Copy out the items from the line containing "The image size is (1300, 805)." through the end of the items, inclusive, omitting the pictures.

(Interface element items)
=====

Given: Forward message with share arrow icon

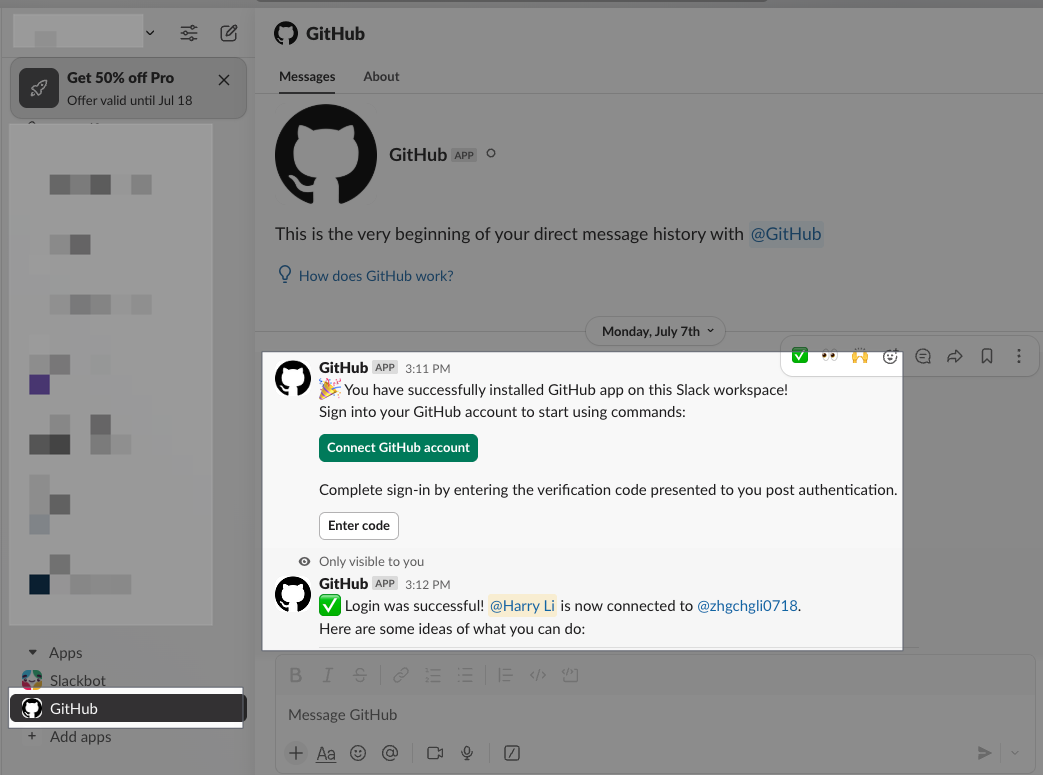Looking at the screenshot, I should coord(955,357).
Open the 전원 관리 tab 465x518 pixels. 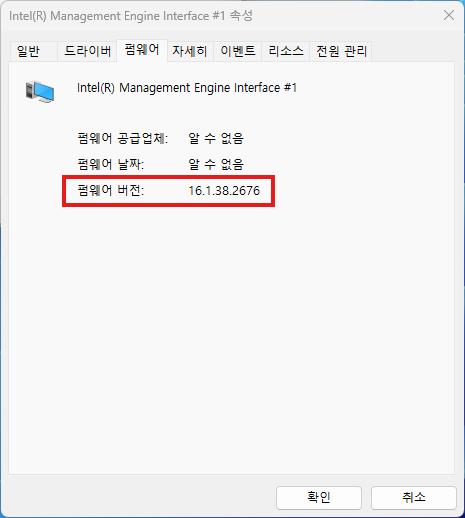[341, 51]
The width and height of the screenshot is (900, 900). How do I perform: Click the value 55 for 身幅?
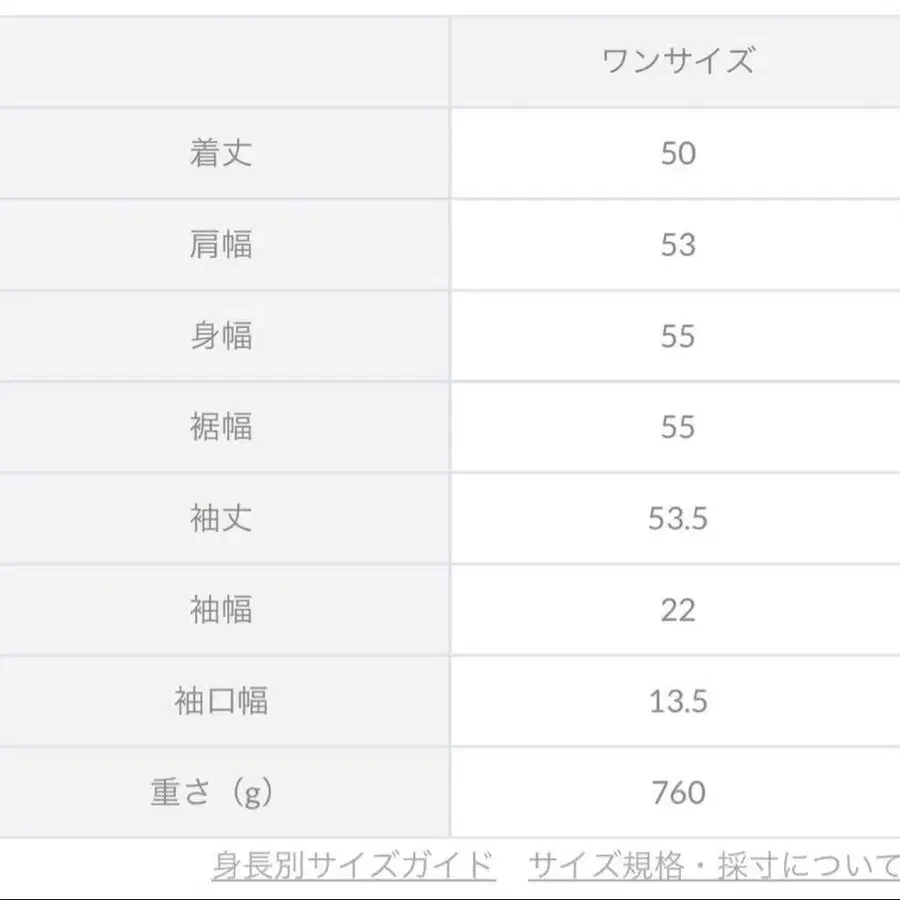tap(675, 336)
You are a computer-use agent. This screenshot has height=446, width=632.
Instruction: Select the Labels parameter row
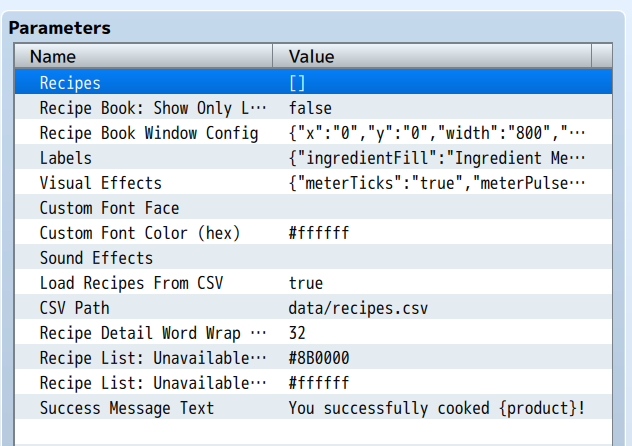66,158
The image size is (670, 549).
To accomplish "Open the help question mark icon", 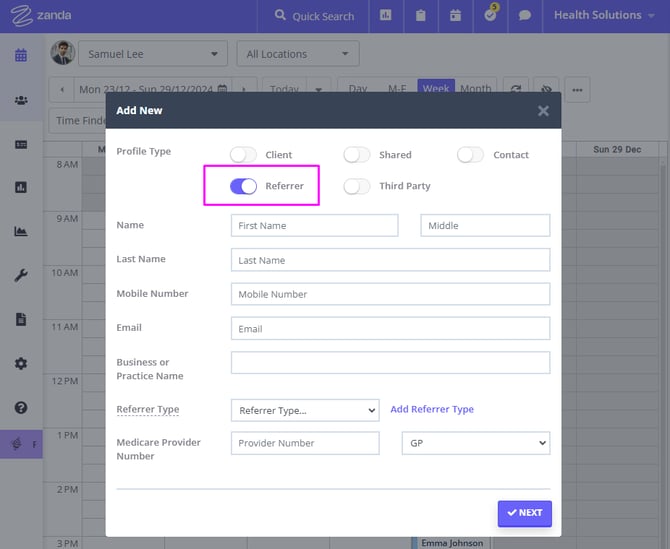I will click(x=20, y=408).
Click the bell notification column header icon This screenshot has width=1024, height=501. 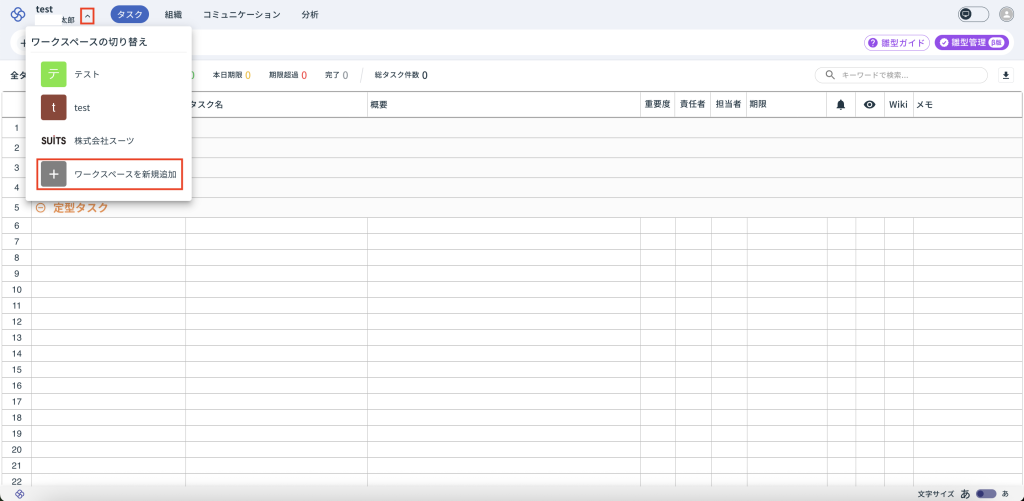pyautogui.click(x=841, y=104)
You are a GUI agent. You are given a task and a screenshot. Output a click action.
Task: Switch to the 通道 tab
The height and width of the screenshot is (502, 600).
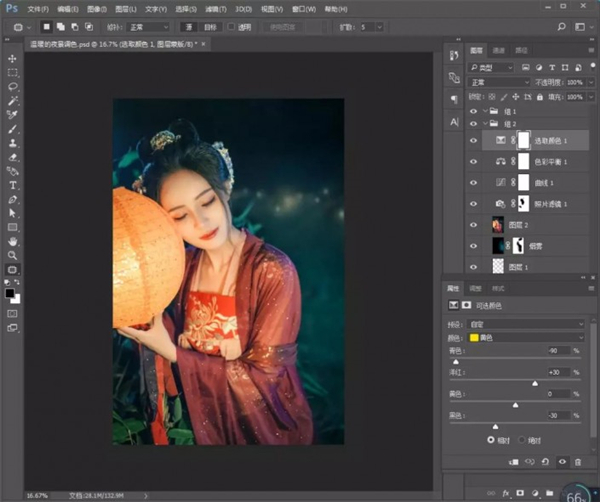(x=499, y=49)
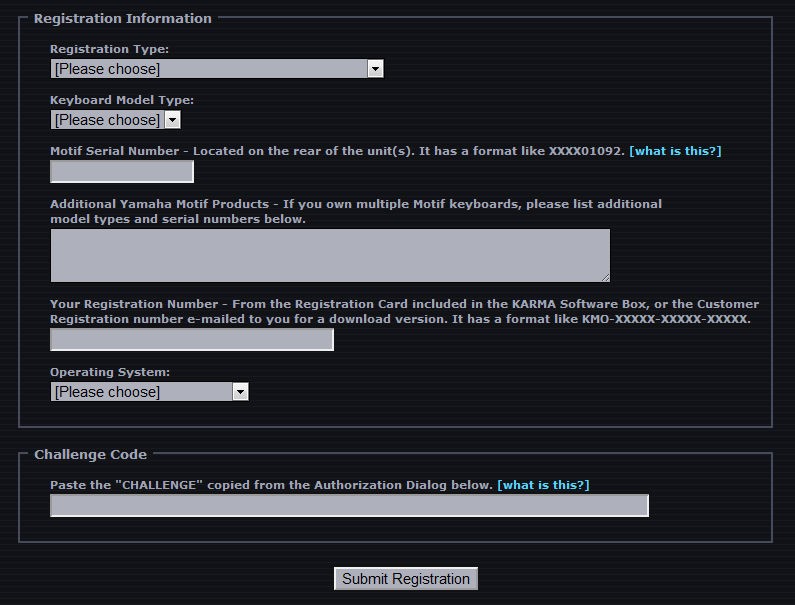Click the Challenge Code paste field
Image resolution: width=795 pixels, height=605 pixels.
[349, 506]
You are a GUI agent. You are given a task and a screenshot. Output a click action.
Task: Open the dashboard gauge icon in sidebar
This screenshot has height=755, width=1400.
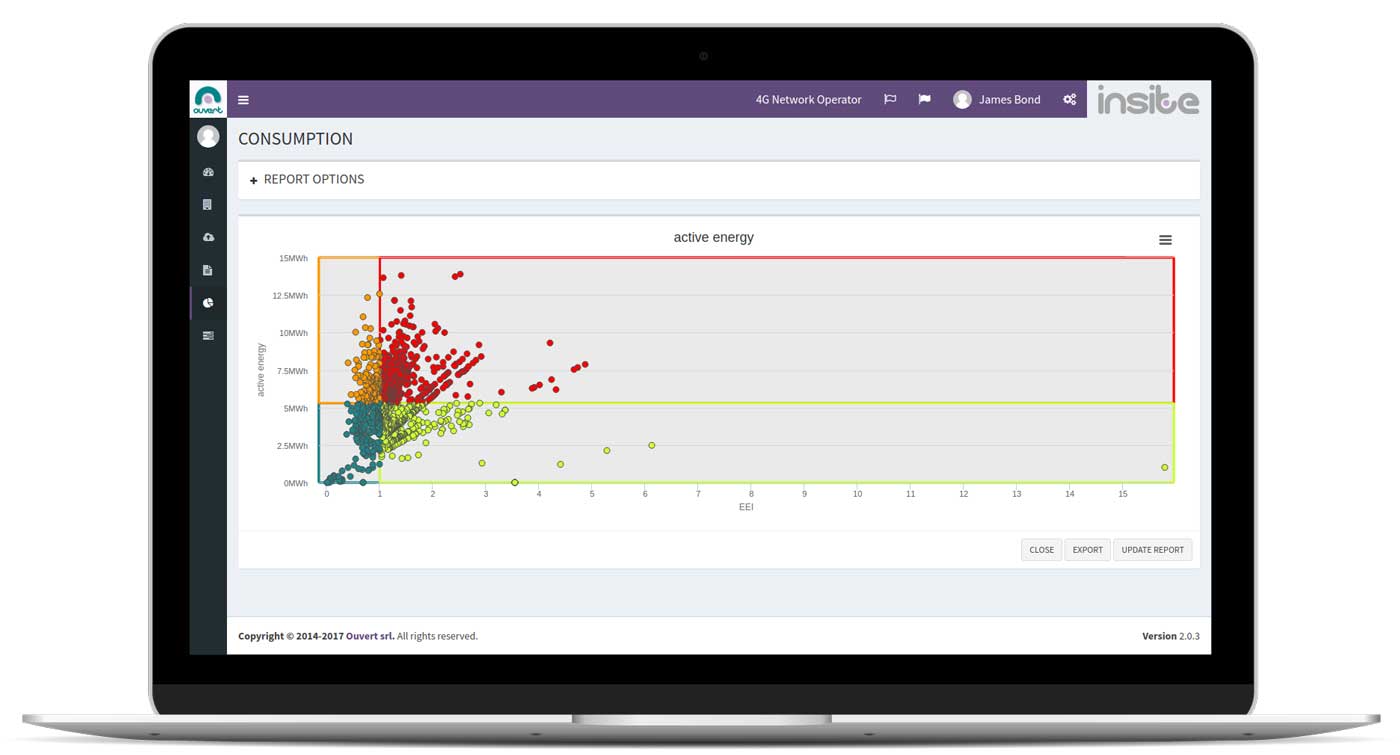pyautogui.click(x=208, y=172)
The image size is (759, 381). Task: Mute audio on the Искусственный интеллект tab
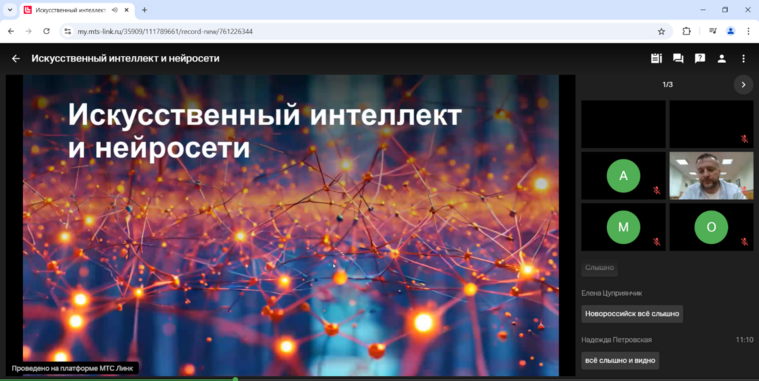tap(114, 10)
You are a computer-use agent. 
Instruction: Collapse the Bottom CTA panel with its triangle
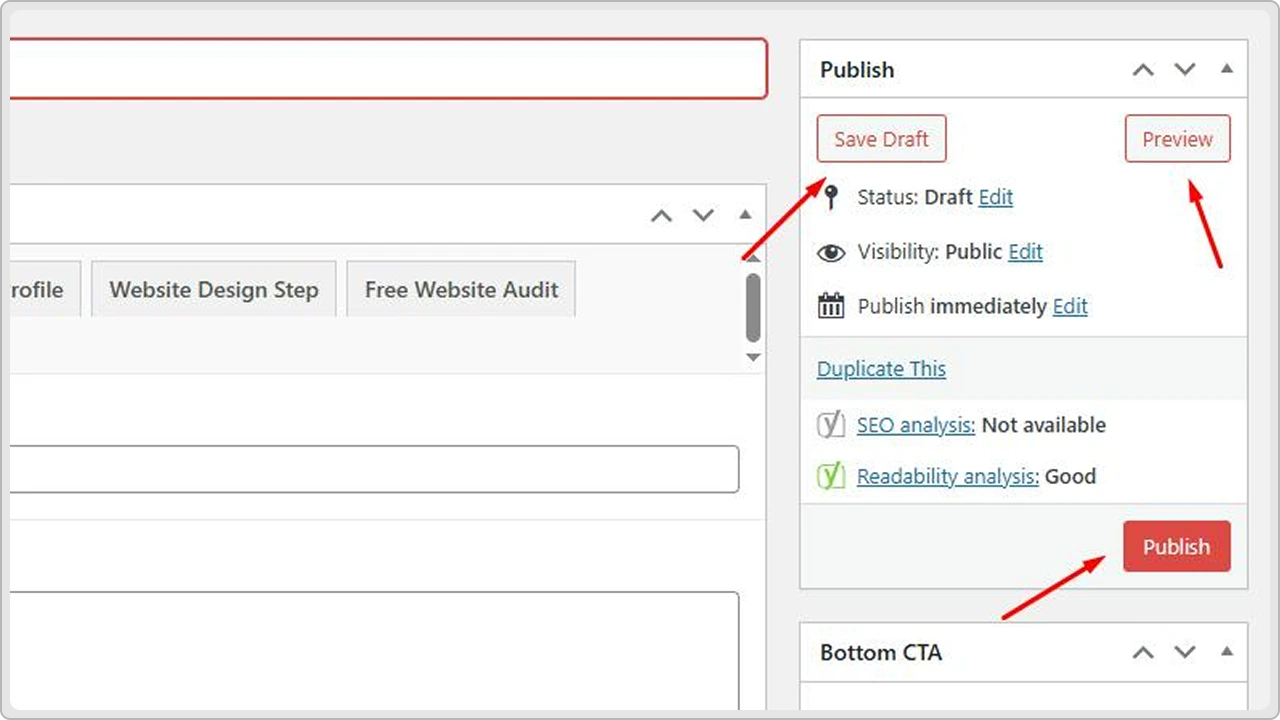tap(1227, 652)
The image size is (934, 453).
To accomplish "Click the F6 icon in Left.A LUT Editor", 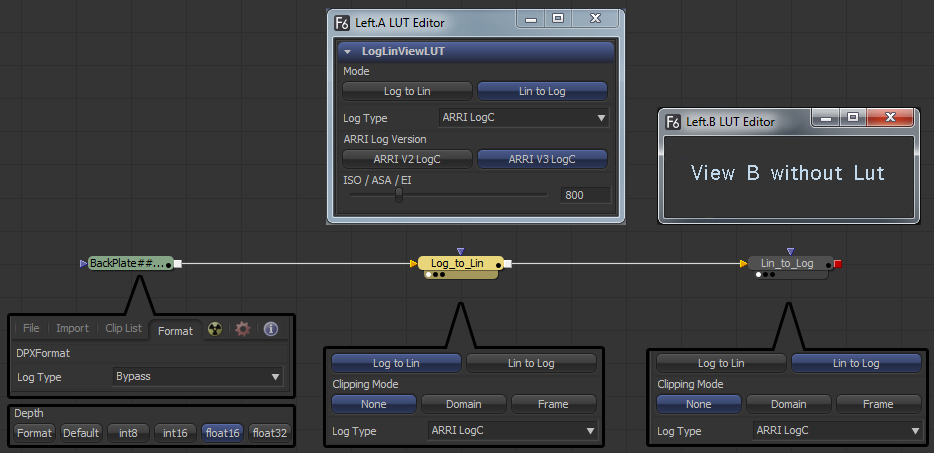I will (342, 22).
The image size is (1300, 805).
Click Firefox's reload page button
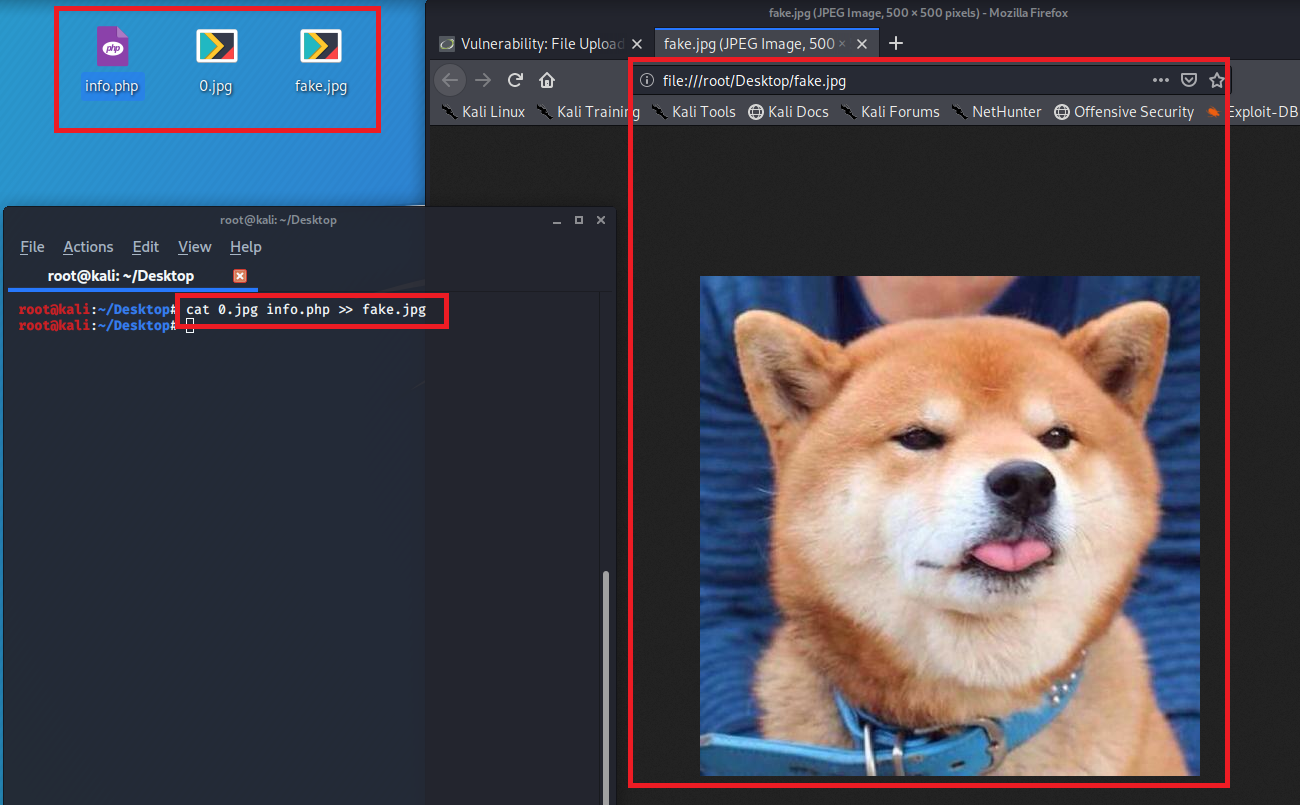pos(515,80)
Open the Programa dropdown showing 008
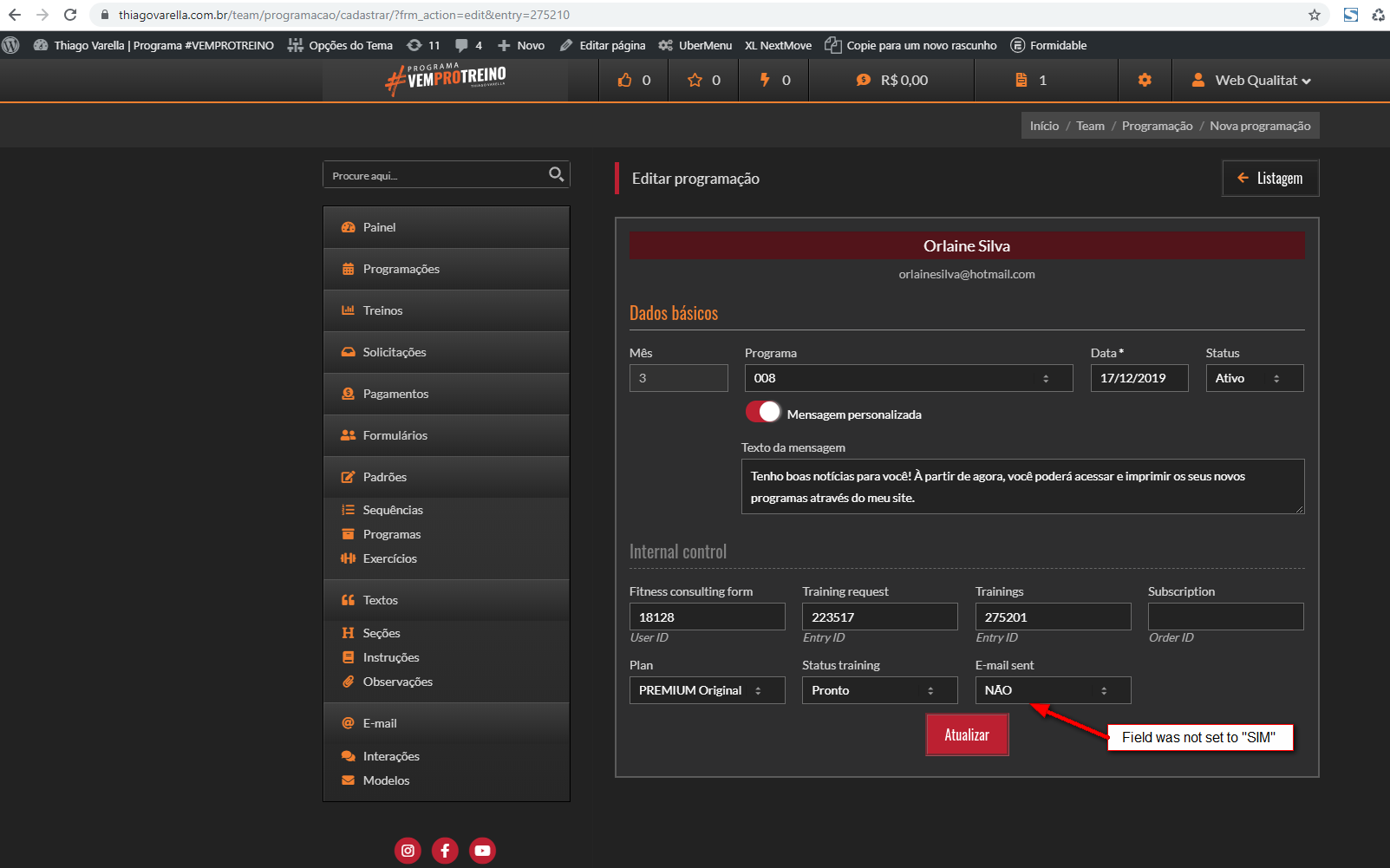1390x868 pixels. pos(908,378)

=====

## WRITTEN ANSWER
The image size is (1300, 805).
Click Firefox's reload page button
pos(515,80)
Open the Programa dropdown showing 008
1390x868 pixels. pos(908,378)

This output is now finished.